▶ [YOUR OBJECTIVE] When you reach the line containing "Task: Go to 'Dla mediów' section" in the data below, begin returning lines exactly as written, and stop once the line containing "Select the orchestrate" has been returned.

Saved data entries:
☆ ☆ ☆ ☆

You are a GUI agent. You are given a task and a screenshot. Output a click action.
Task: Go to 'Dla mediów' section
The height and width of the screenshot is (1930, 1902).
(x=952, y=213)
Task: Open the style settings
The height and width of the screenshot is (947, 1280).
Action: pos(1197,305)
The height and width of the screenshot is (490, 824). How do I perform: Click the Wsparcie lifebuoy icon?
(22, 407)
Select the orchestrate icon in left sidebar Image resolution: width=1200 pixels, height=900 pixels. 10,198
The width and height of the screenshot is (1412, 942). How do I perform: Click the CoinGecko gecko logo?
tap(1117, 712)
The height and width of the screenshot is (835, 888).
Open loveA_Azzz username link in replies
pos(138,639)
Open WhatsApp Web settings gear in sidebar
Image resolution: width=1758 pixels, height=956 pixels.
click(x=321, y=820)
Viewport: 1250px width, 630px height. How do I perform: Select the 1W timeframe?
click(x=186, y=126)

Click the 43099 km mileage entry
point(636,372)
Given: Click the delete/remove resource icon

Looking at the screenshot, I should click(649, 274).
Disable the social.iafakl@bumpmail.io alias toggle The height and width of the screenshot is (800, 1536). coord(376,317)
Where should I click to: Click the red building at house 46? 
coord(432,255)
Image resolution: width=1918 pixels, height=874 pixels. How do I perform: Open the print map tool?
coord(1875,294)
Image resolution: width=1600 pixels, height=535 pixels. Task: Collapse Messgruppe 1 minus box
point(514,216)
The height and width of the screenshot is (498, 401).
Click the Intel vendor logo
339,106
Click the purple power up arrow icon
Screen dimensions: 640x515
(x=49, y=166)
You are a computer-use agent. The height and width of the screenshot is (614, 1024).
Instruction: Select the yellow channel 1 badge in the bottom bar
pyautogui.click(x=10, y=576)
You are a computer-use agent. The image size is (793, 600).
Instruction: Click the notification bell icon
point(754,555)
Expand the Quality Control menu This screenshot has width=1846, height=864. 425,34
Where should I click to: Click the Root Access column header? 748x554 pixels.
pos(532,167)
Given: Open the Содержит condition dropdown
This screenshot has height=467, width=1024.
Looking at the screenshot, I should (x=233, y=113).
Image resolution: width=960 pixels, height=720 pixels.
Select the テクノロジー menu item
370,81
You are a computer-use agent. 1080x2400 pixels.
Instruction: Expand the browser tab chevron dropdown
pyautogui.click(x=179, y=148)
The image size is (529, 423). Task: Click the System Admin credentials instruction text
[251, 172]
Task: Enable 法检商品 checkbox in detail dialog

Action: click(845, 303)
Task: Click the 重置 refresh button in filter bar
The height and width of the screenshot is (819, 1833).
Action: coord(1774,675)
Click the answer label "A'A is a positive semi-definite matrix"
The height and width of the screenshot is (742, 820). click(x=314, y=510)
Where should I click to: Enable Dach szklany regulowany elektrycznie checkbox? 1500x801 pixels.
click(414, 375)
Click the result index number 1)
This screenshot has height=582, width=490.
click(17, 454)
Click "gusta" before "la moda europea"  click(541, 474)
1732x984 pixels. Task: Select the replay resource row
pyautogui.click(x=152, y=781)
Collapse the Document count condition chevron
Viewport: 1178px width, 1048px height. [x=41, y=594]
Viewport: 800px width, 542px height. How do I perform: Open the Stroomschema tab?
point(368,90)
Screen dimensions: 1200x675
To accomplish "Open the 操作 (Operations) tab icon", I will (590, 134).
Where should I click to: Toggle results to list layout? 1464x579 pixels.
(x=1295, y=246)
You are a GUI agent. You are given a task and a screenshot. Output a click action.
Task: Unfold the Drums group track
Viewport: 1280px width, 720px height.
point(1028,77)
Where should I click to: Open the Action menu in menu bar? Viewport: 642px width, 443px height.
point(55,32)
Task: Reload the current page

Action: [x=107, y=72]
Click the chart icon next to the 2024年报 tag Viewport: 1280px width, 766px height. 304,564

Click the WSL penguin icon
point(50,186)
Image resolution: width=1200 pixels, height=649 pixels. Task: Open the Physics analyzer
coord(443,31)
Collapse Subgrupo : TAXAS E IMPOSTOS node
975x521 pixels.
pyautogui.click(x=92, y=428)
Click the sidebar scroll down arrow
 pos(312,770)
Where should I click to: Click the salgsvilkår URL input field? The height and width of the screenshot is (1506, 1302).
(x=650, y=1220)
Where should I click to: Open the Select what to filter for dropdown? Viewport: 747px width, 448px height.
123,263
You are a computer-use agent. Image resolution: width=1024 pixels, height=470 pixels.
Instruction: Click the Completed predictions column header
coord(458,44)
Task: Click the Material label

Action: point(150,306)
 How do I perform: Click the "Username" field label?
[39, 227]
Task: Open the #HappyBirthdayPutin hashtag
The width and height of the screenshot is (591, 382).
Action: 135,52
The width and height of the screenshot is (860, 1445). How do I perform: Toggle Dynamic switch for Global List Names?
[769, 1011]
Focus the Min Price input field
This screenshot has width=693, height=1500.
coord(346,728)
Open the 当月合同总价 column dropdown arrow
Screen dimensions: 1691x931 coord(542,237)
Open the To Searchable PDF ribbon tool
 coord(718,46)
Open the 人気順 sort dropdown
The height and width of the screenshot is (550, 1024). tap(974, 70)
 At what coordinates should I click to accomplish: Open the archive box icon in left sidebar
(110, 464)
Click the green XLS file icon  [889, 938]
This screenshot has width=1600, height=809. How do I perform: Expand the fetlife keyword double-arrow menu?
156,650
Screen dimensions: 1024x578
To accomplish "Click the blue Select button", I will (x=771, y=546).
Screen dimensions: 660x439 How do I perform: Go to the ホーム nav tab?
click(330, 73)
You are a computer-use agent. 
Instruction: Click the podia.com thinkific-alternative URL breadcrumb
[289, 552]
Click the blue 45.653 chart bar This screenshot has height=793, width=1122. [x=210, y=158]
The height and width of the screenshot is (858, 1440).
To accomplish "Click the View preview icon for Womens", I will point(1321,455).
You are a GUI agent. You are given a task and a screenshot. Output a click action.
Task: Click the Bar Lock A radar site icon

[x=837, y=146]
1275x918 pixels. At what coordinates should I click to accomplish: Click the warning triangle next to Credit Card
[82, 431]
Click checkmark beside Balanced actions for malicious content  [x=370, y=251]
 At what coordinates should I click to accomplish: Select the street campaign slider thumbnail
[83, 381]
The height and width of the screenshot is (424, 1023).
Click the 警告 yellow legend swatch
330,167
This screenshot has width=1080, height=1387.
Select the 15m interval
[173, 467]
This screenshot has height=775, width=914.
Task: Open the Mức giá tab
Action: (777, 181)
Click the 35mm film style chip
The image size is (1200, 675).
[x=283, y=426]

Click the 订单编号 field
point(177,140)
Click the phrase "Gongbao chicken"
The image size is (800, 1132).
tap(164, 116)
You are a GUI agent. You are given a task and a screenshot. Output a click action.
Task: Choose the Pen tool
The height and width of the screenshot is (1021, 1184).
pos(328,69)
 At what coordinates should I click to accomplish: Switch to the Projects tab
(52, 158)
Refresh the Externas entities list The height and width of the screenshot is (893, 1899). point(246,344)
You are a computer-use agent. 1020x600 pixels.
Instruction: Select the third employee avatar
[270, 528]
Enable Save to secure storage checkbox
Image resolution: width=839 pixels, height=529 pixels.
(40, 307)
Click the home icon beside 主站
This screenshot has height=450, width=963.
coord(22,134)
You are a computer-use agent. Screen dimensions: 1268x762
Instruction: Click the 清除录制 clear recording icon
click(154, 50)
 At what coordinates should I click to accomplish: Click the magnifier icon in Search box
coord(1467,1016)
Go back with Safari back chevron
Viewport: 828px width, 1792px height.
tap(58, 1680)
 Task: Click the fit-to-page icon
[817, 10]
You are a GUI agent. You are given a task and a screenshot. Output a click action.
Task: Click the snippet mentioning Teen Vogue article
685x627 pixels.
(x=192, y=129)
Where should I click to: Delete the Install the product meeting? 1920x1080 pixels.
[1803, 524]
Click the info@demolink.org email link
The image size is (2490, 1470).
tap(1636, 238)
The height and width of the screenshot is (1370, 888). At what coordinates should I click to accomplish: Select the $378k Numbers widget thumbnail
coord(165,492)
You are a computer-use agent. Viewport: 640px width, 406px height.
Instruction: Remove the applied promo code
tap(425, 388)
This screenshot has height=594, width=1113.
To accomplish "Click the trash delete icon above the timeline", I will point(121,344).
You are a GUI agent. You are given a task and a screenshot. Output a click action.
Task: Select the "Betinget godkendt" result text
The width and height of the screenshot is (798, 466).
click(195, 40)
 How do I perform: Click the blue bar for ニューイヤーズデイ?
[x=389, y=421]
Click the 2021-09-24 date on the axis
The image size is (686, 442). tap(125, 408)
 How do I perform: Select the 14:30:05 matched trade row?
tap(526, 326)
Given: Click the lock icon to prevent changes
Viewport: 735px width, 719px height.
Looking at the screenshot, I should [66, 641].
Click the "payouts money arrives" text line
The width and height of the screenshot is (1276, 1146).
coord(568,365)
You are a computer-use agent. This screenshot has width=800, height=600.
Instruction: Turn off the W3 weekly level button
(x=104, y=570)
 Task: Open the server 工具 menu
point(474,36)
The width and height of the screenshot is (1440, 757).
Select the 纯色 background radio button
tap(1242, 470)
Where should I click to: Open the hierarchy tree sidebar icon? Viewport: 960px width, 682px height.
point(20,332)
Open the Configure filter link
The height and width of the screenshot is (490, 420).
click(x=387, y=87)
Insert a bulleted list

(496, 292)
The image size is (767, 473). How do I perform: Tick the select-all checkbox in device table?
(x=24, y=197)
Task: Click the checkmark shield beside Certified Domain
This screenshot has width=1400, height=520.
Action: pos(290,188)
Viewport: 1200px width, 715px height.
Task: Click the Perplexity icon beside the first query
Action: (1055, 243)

☆ ☆ ☆ ☆

▶ [OUTPUT FOR THIS EXERCISE]
Task: Go to 'Dla mediów' section
The height and width of the screenshot is (1930, 1902).
(x=952, y=213)
Task: Open the style settings
The height and width of the screenshot is (947, 1280).
Action: pos(1197,305)
The height and width of the screenshot is (490, 824). How do I perform: Click the Wsparcie lifebuoy icon?
(22, 407)
Select the orchestrate icon in left sidebar Image resolution: width=1200 pixels, height=900 pixels. 10,198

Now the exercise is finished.